Shanghai exchange eyes China’s first carbon forward contract

The Shanghai carbon exchange and the Shanghai Clearing House are working on China’s first on-exchange CO2 allowance forward contract, which they hope to launch in September, the exchange announced Tuesday.

Bite-sized updates from around the world

Obama to limit Arctic, Atlantic drilling – Virtually all of the Arctic and much of the Atlantic coast of the US will become off limits for offshore drilling, the Interior Department is expected to announce as soon as today as part of a new five-year drilling plan. Along the Atlantic coast, the oil industry and some Republican governors are in favour of offshore drilling, but there has been a huge outpouring of protest from coastal communities. More than 100 coastal cities and towns signed resolutions asking the Obama administration to shut down plans for new drilling. The Pentagon also recently came out strongly against Atlantic drilling, saying it could interfere with the Navy’s work along the coast. (H/T Climate Nexus)

Germany’s Constitutional Court will on Tuesday and Wednesday hear parties in the case of the country’s nuclear phase-out, which utilities claim interfered with their property rights. Power generators say the government’s decision to shut all reactors by 2022 will cost them billions of euros in future earnings, with E.ON’s lawyers claiming that the bill could top €120 billion. The government is countering with an argument that the sector was already facing a 2022 phase-out since the first nuclear exit decision in 2001. However, the entire lawsuit would be withdrawn as part of a deal between companies and the government over who pays to decommission old nukes and store the radioactive waste – efforts also estimated to cost in the tens of billions of euros, if not more. (H/T Clean Energy Wire)

Poland has adopted a resolution targeting stricter EU climate policies, hardening its opposition before negotiations begin over GHG-cutting efforts should be shared amongst the bloc’s 28 member states, Bloomberg reported.  Poland’s Law and Justice government, which took power after general elections in October, said current goals already require “huge investment effort” to modernise the country’s energy sector.

Swedish-owned Vattenfall is allegedly thinking about pulling the sale of its lignite operations in Germany, just as the bidding period is due to end, the daily Bild Zeitung reports. Bid prices for the assets by the interested parties were not high enough, and Vattenfall reportedly won’t sell at any price, an insider told the paper. (H/T Clean Energy Wire)

Alberta’s oilpatch could start tackling harmful methane emissions, but it must first wait for details from government, especially surrounding the role that carbon offsets might play. (CBC)

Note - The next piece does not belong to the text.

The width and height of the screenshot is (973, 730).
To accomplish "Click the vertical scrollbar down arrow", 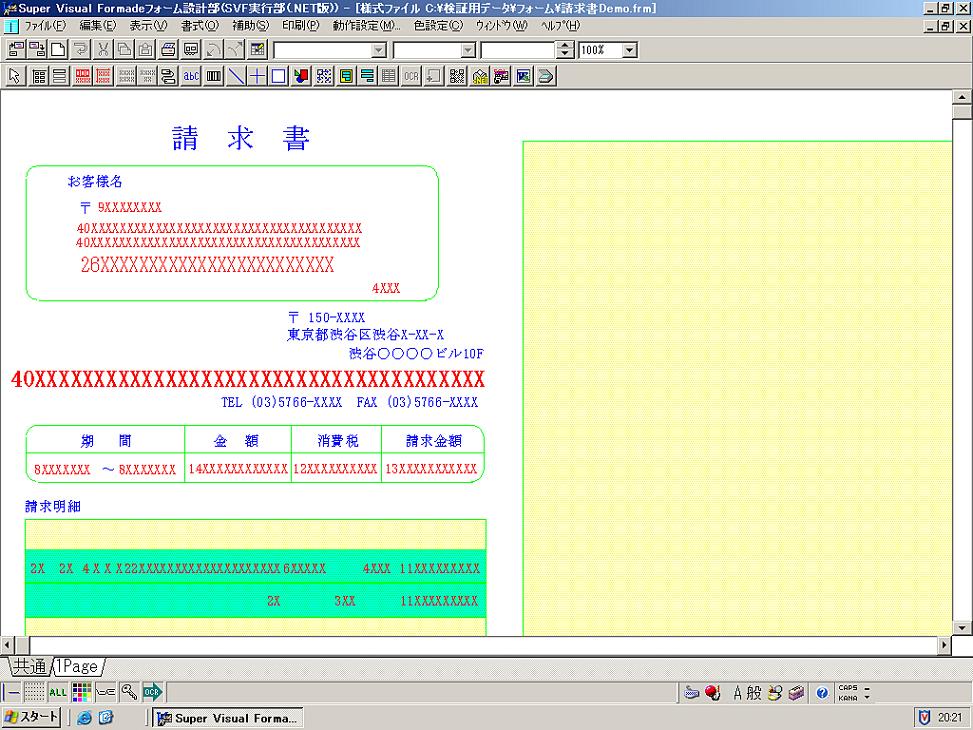I will 963,626.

Carbon offset project developers have traditionally targeted high-volume corporate buyers looking to reduce massive carbon footprints, but the universe of enlightened corporations has proven limited. As a result, a small but growing number of marketers are now selling to individuals and small businesses, where volumes are lower but margins are high – and so is appreciation. Ecosystem Marketplace reports.

And finally… Exhausted by the annual two-week mass-gatherings that are the UNFCCC Conference of the Parties?  The UN’s climate secretariat is now considering switching to biennial COPs (with three intersessional subsidiary body sessions in-between), and the SBI outlines the pros and cons in this document. In the meantime, the UNFCCC is encouraging potential hosts for the 2017 (Asia-Pacific) and 2018 (Eastern Europe) COPs to step forward.